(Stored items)
* * * * * * * * *

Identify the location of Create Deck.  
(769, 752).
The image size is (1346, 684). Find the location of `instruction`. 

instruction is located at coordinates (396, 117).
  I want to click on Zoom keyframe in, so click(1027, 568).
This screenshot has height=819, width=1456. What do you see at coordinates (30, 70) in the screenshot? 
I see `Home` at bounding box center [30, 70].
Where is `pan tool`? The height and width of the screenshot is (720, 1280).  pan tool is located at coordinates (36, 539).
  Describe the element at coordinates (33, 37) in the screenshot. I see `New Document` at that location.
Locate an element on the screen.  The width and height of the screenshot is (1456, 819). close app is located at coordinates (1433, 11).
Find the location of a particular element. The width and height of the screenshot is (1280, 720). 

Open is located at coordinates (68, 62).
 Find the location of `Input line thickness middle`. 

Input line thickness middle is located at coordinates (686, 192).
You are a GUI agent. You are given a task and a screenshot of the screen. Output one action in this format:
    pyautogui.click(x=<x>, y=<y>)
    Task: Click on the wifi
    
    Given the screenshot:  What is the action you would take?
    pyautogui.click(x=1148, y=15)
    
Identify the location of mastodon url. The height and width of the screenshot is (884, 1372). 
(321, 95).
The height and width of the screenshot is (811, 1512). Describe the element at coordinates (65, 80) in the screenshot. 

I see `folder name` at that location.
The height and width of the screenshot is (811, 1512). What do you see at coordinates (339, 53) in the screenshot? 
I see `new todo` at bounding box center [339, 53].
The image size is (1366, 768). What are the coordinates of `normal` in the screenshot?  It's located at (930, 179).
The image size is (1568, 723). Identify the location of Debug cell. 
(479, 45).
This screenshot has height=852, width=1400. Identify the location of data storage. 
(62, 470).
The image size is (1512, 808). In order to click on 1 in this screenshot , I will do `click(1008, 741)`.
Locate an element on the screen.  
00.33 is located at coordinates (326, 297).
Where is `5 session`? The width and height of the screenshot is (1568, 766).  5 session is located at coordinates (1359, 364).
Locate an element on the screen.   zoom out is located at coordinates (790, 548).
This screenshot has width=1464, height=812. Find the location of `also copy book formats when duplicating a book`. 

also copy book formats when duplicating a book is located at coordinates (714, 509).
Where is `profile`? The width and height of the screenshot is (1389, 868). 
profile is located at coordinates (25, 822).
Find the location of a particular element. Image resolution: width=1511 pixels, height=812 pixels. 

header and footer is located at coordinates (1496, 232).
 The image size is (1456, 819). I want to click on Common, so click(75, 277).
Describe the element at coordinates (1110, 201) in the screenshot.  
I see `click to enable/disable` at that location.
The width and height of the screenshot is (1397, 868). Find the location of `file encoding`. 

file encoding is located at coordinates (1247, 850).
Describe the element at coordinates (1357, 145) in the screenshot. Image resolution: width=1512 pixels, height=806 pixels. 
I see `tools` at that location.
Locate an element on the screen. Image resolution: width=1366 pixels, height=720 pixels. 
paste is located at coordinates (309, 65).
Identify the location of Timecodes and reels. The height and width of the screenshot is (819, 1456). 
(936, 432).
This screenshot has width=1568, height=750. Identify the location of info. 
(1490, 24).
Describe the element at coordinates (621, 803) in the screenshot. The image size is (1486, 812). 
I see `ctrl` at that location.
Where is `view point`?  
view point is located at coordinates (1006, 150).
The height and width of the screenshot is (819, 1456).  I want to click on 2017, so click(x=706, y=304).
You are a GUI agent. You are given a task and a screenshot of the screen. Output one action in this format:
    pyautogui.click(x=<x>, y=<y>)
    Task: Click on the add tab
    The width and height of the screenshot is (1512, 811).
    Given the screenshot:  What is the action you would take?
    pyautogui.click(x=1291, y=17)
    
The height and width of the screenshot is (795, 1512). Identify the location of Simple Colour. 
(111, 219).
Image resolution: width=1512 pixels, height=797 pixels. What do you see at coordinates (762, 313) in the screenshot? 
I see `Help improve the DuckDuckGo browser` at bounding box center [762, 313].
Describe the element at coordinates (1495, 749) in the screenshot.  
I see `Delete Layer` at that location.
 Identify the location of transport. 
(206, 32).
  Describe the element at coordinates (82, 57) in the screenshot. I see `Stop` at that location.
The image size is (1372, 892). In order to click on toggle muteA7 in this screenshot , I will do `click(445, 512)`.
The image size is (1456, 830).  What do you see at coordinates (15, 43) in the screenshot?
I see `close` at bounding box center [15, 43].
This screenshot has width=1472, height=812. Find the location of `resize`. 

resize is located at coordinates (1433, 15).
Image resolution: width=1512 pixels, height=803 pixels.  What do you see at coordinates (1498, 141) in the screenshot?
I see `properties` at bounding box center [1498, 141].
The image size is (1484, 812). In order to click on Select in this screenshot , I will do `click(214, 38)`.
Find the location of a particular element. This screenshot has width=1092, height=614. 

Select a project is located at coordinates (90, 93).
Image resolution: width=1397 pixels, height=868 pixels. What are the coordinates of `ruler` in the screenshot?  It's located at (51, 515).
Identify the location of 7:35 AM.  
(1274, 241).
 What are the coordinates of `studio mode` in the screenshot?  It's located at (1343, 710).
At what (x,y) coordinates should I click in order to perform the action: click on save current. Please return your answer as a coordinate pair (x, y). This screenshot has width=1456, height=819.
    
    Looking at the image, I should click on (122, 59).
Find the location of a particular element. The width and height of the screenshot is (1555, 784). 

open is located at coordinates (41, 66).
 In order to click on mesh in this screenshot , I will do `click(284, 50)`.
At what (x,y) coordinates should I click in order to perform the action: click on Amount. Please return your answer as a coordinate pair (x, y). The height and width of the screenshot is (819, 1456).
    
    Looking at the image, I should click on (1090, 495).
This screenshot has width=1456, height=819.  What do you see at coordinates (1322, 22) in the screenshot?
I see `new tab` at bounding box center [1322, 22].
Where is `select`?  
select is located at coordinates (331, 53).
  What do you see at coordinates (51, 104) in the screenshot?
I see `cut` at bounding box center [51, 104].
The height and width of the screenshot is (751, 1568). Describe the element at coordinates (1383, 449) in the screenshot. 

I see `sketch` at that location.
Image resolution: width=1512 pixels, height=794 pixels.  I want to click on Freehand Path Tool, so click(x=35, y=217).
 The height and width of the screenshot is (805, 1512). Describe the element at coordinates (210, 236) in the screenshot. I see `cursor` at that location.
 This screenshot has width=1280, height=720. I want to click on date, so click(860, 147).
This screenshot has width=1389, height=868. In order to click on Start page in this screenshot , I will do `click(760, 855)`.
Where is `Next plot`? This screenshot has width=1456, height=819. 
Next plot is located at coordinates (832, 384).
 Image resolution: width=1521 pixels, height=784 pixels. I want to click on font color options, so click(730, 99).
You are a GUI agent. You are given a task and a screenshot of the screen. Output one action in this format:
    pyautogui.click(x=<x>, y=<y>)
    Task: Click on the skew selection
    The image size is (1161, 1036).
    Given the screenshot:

* * * * * * * * *

GOAL: Output the lines above verbatim, from the first to the last.

FINAL RESULT:
Identify the location of Create Deck.  
(769, 752).
The image size is (1346, 684). Find the location of `instruction`. 

instruction is located at coordinates (396, 117).
  I want to click on Zoom keyframe in, so click(1027, 568).
This screenshot has height=819, width=1456. What do you see at coordinates (30, 70) in the screenshot? 
I see `Home` at bounding box center [30, 70].
Where is `pan tool`? The height and width of the screenshot is (720, 1280).  pan tool is located at coordinates (36, 539).
  Describe the element at coordinates (33, 37) in the screenshot. I see `New Document` at that location.
Locate an element on the screen.  The width and height of the screenshot is (1456, 819). close app is located at coordinates (1433, 11).
Find the location of a particular element. The width and height of the screenshot is (1280, 720). 

Open is located at coordinates (68, 62).
 Find the location of `Input line thickness middle`. 

Input line thickness middle is located at coordinates (686, 192).
You are a GUI agent. You are given a task and a screenshot of the screen. Output one action in this format:
    pyautogui.click(x=<x>, y=<y>)
    Task: Click on the wifi
    
    Given the screenshot:  What is the action you would take?
    pyautogui.click(x=1148, y=15)
    
Identify the location of mastodon url. The height and width of the screenshot is (884, 1372). 
(321, 95).
The height and width of the screenshot is (811, 1512). Describe the element at coordinates (65, 80) in the screenshot. 

I see `folder name` at that location.
The height and width of the screenshot is (811, 1512). What do you see at coordinates (339, 53) in the screenshot? 
I see `new todo` at bounding box center [339, 53].
The image size is (1366, 768). What are the coordinates of `normal` in the screenshot?  It's located at (930, 179).
The image size is (1568, 723). Identify the location of Debug cell. 
(479, 45).
This screenshot has height=852, width=1400. Identify the location of data storage. 
(62, 470).
The image size is (1512, 808). In order to click on 1 in this screenshot , I will do `click(1008, 741)`.
Locate an element on the screen.  
00.33 is located at coordinates (326, 297).
Where is `5 session`? The width and height of the screenshot is (1568, 766).  5 session is located at coordinates (1359, 364).
Locate an element on the screen.   zoom out is located at coordinates (790, 548).
This screenshot has width=1464, height=812. Find the location of `also copy book formats when duplicating a book`. 

also copy book formats when duplicating a book is located at coordinates (714, 509).
Where is `profile`? The width and height of the screenshot is (1389, 868). 
profile is located at coordinates (25, 822).
Find the location of a particular element. Image resolution: width=1511 pixels, height=812 pixels. 

header and footer is located at coordinates (1496, 232).
 The image size is (1456, 819). I want to click on Common, so click(75, 277).
Describe the element at coordinates (1110, 201) in the screenshot.  
I see `click to enable/disable` at that location.
The width and height of the screenshot is (1397, 868). Find the location of `file encoding`. 

file encoding is located at coordinates (1247, 850).
Describe the element at coordinates (1357, 145) in the screenshot. Image resolution: width=1512 pixels, height=806 pixels. 
I see `tools` at that location.
Locate an element on the screen. Image resolution: width=1366 pixels, height=720 pixels. 
paste is located at coordinates (309, 65).
Identify the location of Timecodes and reels. The height and width of the screenshot is (819, 1456). 
(936, 432).
This screenshot has width=1568, height=750. Identify the location of info. 
(1490, 24).
Describe the element at coordinates (621, 803) in the screenshot. The image size is (1486, 812). 
I see `ctrl` at that location.
Where is `view point`?  
view point is located at coordinates (1006, 150).
The height and width of the screenshot is (819, 1456).  I want to click on 2017, so click(x=706, y=304).
You are a GUI agent. You are given a task and a screenshot of the screen. Output one action in this format:
    pyautogui.click(x=<x>, y=<y>)
    Task: Click on the add tab
    The width and height of the screenshot is (1512, 811).
    Given the screenshot:  What is the action you would take?
    pyautogui.click(x=1291, y=17)
    
The height and width of the screenshot is (795, 1512). Identify the location of Simple Colour. 
(111, 219).
Image resolution: width=1512 pixels, height=797 pixels. What do you see at coordinates (762, 313) in the screenshot? 
I see `Help improve the DuckDuckGo browser` at bounding box center [762, 313].
Describe the element at coordinates (1495, 749) in the screenshot.  
I see `Delete Layer` at that location.
 Identify the location of transport. 
(206, 32).
  Describe the element at coordinates (82, 57) in the screenshot. I see `Stop` at that location.
The image size is (1372, 892). In order to click on toggle muteA7 in this screenshot , I will do `click(445, 512)`.
The image size is (1456, 830).  What do you see at coordinates (15, 43) in the screenshot?
I see `close` at bounding box center [15, 43].
This screenshot has width=1472, height=812. Find the location of `resize`. 

resize is located at coordinates (1433, 15).
Image resolution: width=1512 pixels, height=803 pixels.  What do you see at coordinates (1498, 141) in the screenshot?
I see `properties` at bounding box center [1498, 141].
The image size is (1484, 812). In order to click on Select in this screenshot , I will do `click(214, 38)`.
Find the location of a particular element. This screenshot has width=1092, height=614. 

Select a project is located at coordinates (90, 93).
Image resolution: width=1397 pixels, height=868 pixels. What are the coordinates of `ruler` in the screenshot?  It's located at (51, 515).
Identify the location of 7:35 AM.  
(1274, 241).
 What are the coordinates of `studio mode` in the screenshot?  It's located at (1343, 710).
At what (x,y) coordinates should I click in order to perform the action: click on save current. Please return your answer as a coordinate pair (x, y). This screenshot has width=1456, height=819.
    
    Looking at the image, I should click on (122, 59).
Find the location of a particular element. The width and height of the screenshot is (1555, 784). 

open is located at coordinates (41, 66).
 In order to click on mesh in this screenshot , I will do `click(284, 50)`.
At what (x,y) coordinates should I click in order to perform the action: click on Amount. Please return your answer as a coordinate pair (x, y). The height and width of the screenshot is (819, 1456).
    
    Looking at the image, I should click on (1090, 495).
This screenshot has width=1456, height=819.  What do you see at coordinates (1322, 22) in the screenshot?
I see `new tab` at bounding box center [1322, 22].
Where is `select`?  
select is located at coordinates (331, 53).
  What do you see at coordinates (51, 104) in the screenshot?
I see `cut` at bounding box center [51, 104].
The height and width of the screenshot is (751, 1568). Describe the element at coordinates (1383, 449) in the screenshot. 

I see `sketch` at that location.
Image resolution: width=1512 pixels, height=794 pixels.  I want to click on Freehand Path Tool, so click(x=35, y=217).
 The height and width of the screenshot is (805, 1512). Describe the element at coordinates (210, 236) in the screenshot. I see `cursor` at that location.
 This screenshot has width=1280, height=720. I want to click on date, so click(860, 147).
This screenshot has width=1389, height=868. In order to click on Start page in this screenshot , I will do `click(760, 855)`.
Where is `Next plot`? This screenshot has width=1456, height=819. 
Next plot is located at coordinates (832, 384).
 Image resolution: width=1521 pixels, height=784 pixels. I want to click on font color options, so click(730, 99).
You are a GUI agent. You are given a task and a screenshot of the screen. Output one action in this format:
    pyautogui.click(x=<x>, y=<y>)
    Task: Click on the skew selection
    The image size is (1161, 1036).
    Given the screenshot:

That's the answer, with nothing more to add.